Text section:
○ ○ ○ ○

Wang Feng and Gene Tsudik

University of California, Irvine professors Wang Feng and Gene Tsudik have been awarded 2024 Guggenheim Fellowships. They join 186 other American and Canadian scientists and scholars receiving the prestigious grants this year.

Guggenheim Fellowships have been bestowed annually since 1925 by the John Simon Guggenheim Memorial Foundation to those who have demonstrated exceptional capacity for productive scholarship or exceptional creative ability in the arts.

“I am pleased to congratulate professors Wang Feng and Gene Tsudik on being awarded 2024 Guggenheim Fellowships,” said Hal Stern, UCI provost and executive vice chancellor. “The projects that these grants will support exemplify the breadth of research excellence among our faculty.”

○ ○ ○ ○

Extracted data:
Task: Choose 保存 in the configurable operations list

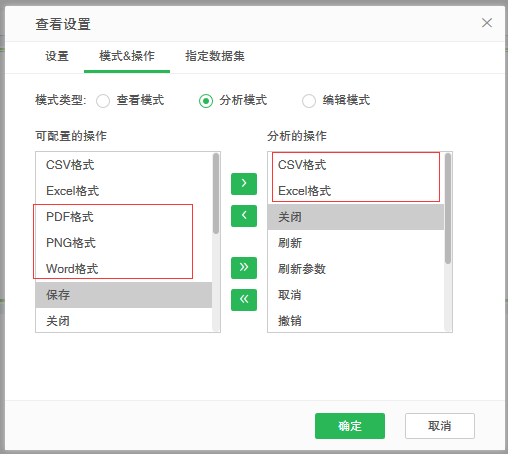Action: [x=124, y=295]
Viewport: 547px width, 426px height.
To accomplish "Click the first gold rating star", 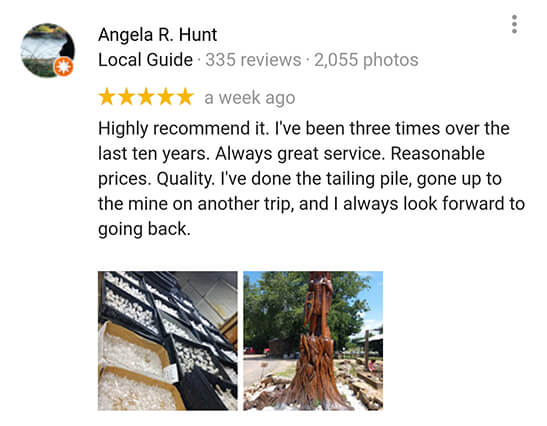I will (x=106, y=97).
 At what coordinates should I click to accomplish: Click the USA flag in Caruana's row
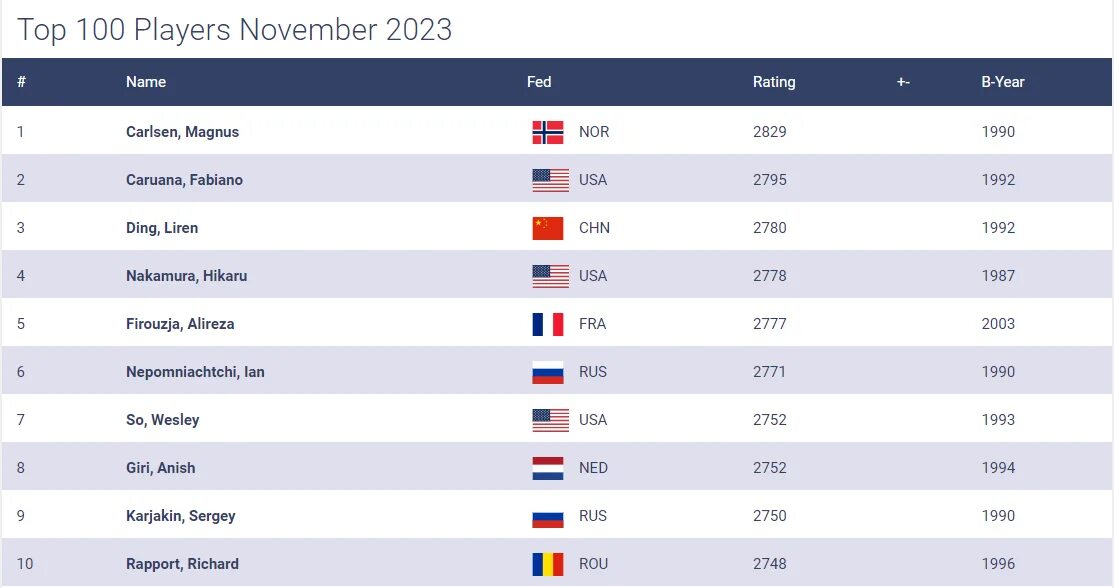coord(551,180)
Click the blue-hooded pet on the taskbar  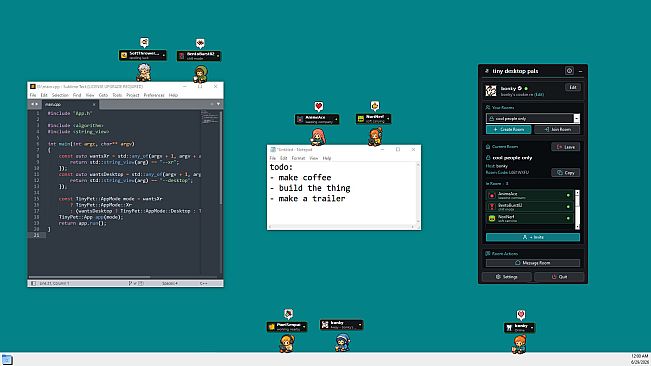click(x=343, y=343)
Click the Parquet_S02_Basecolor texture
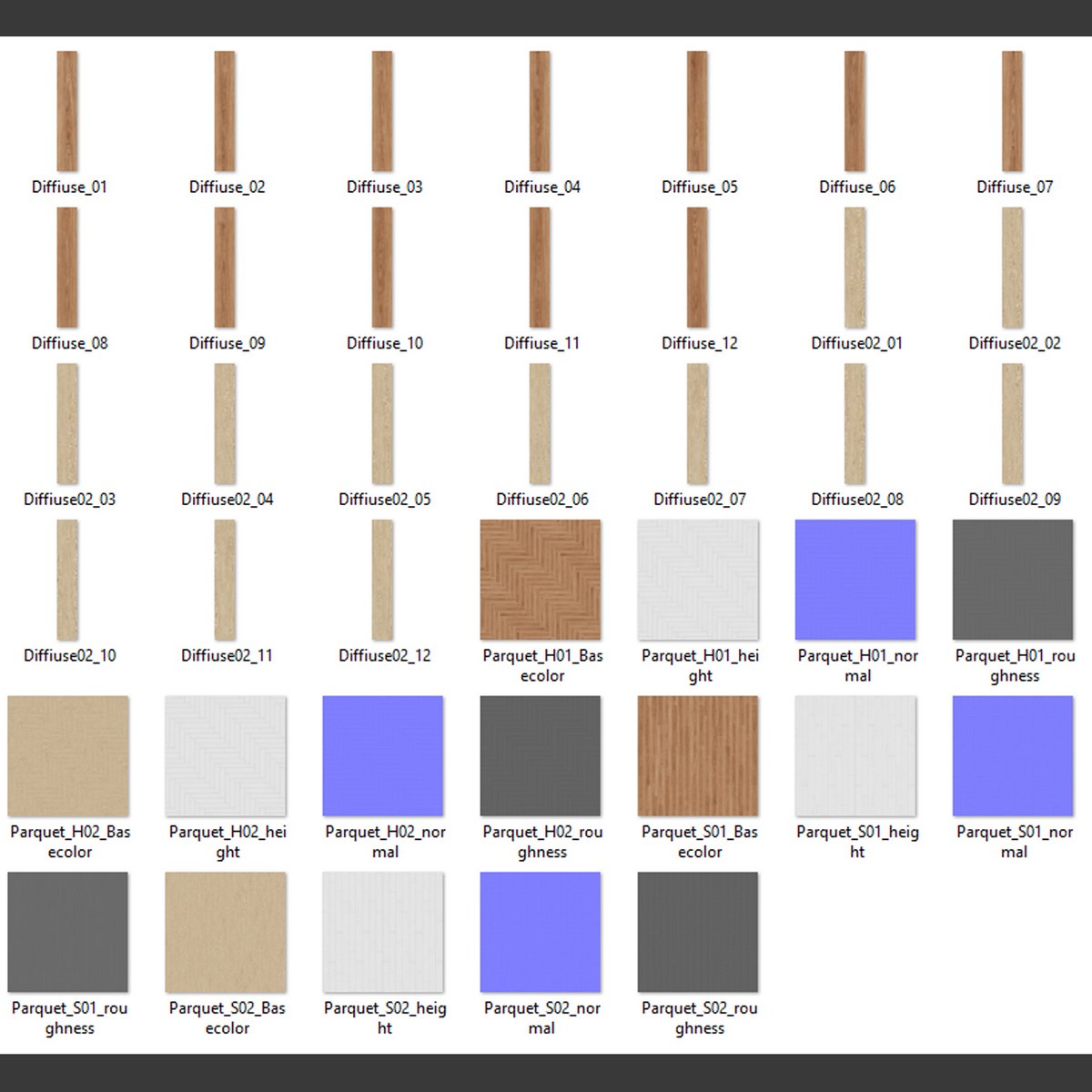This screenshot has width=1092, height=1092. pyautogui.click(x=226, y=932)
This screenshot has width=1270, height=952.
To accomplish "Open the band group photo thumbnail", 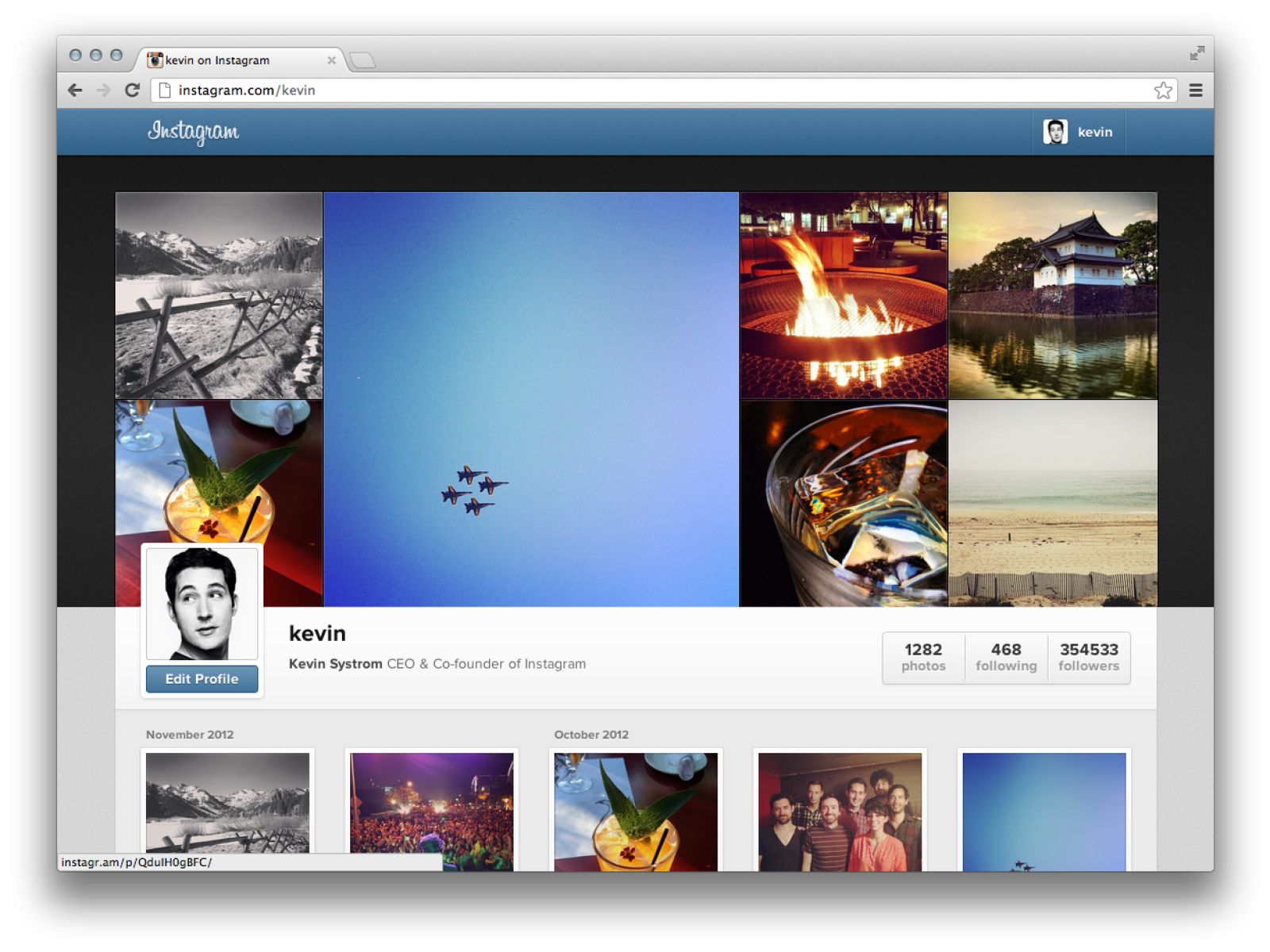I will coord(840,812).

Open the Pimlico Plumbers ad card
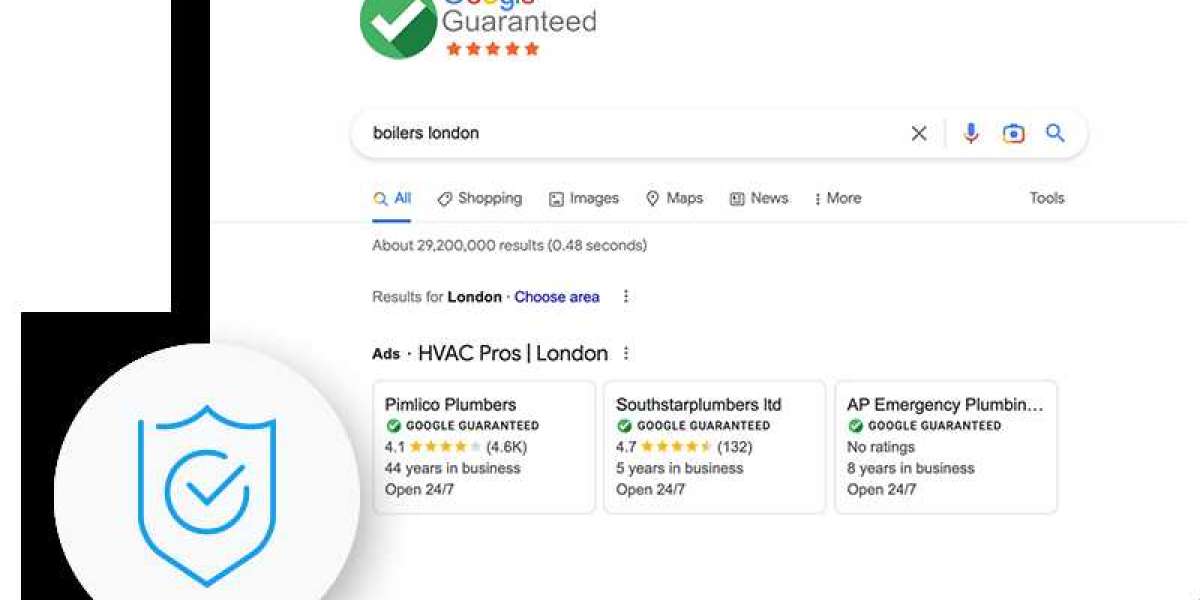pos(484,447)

○ ○ ○ ○

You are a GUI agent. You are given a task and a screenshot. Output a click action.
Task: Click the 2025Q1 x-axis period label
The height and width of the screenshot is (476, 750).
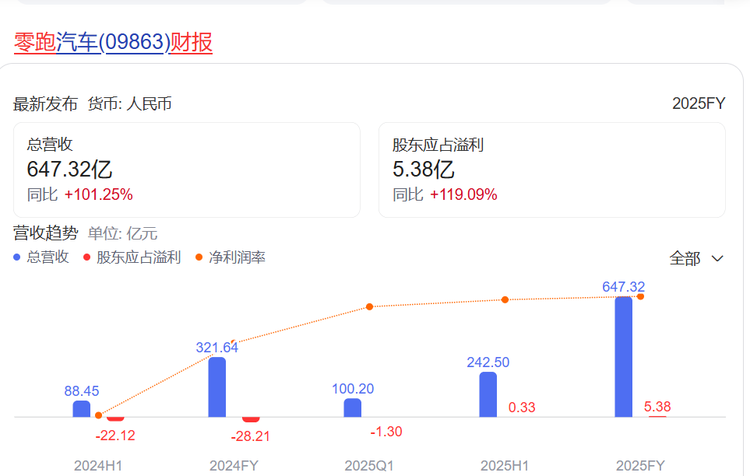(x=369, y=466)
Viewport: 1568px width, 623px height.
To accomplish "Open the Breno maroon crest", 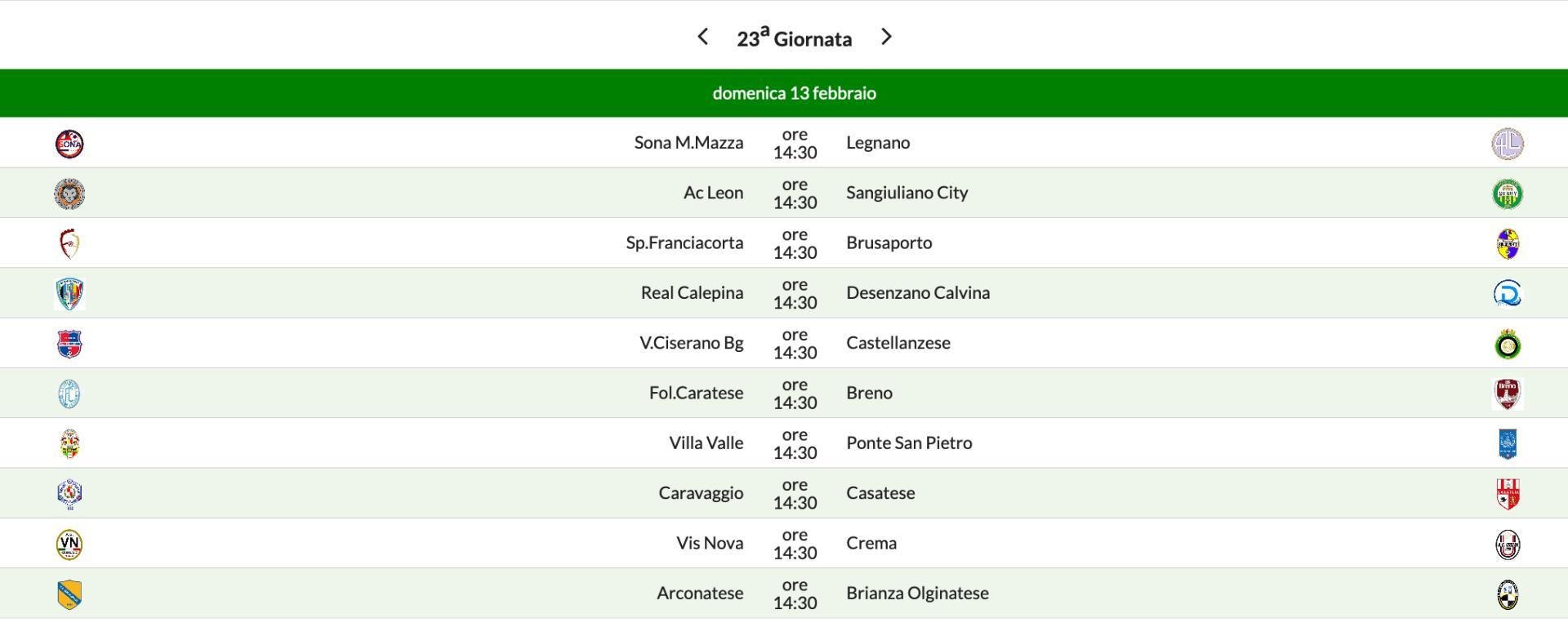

○ ○ ○ ○

Study questions:
1. Using the article on the UCI Guggenheim Fellowships, decide whether each statement agrees with it: (a) Wang Feng and Gene Tsudik teach at the University of California, Irvine; (b) the fellowships have been given every year since 1935; (c) 186 scientists and scholars in all received the grants this year. Give yes or no for each, quoting the words from the article that decide it.
2. Pick up the article on the UCI Guggenheim Fellowships after its last sentence and keep writing it.
The material is unrelated to the article on the UCI Guggenheim Fellowships.

Answers to each task:
1.
(a) Yes: "University of California, Irvine professors Wang Feng and Gene Tsudik"
(b) No: "bestowed annually since 1925"
(c) No: "They join 186 other American and Canadian scientists and scholars"

2.
For nearly four decades, UC Irvine sociology professor Wang Feng has employed a variety of methodologies from surveys to statistical data analysis to study global population shifts and policies and social inequalities in China. He’s penned more than 100 articles and 11 books that explore China’s history, society, rising inequality, family trends, and more. He’s served as an expert for the United Nations, the World Bank, and the World Economic Forum. Most notably, his academic research and public advocacy played an instrumental role in overturning China’s harmful decades-old one-child per couple policy. His research has earned him top awards from the Social Science History Association, American Sociological Association and Japanese Population Association. An elected member of the Sociological Research Association, Wang Feng was recognized in 2022 with the UCI Lauds & Laurels Award for Outstanding Faculty Achievement. That same year, he was elected a foreign member of the Accademia Nazionale dei Lincei, one the world’s oldest and most prestigious scientific academies. Most recently, he turned his full attention to inequality in China, a topic he’s explored over the years alongside his one-child policy work. His newest book - China’s Age of Abundance: Origins, Ascendance, and Aftermath – explores the country’s rise to material abundance, present predicaments, and future challenges due to internally driven demographic, economic, and political problems. He will use his fellowship to complete a new book on the politics of policymaking, using the case of China’s one-child policy.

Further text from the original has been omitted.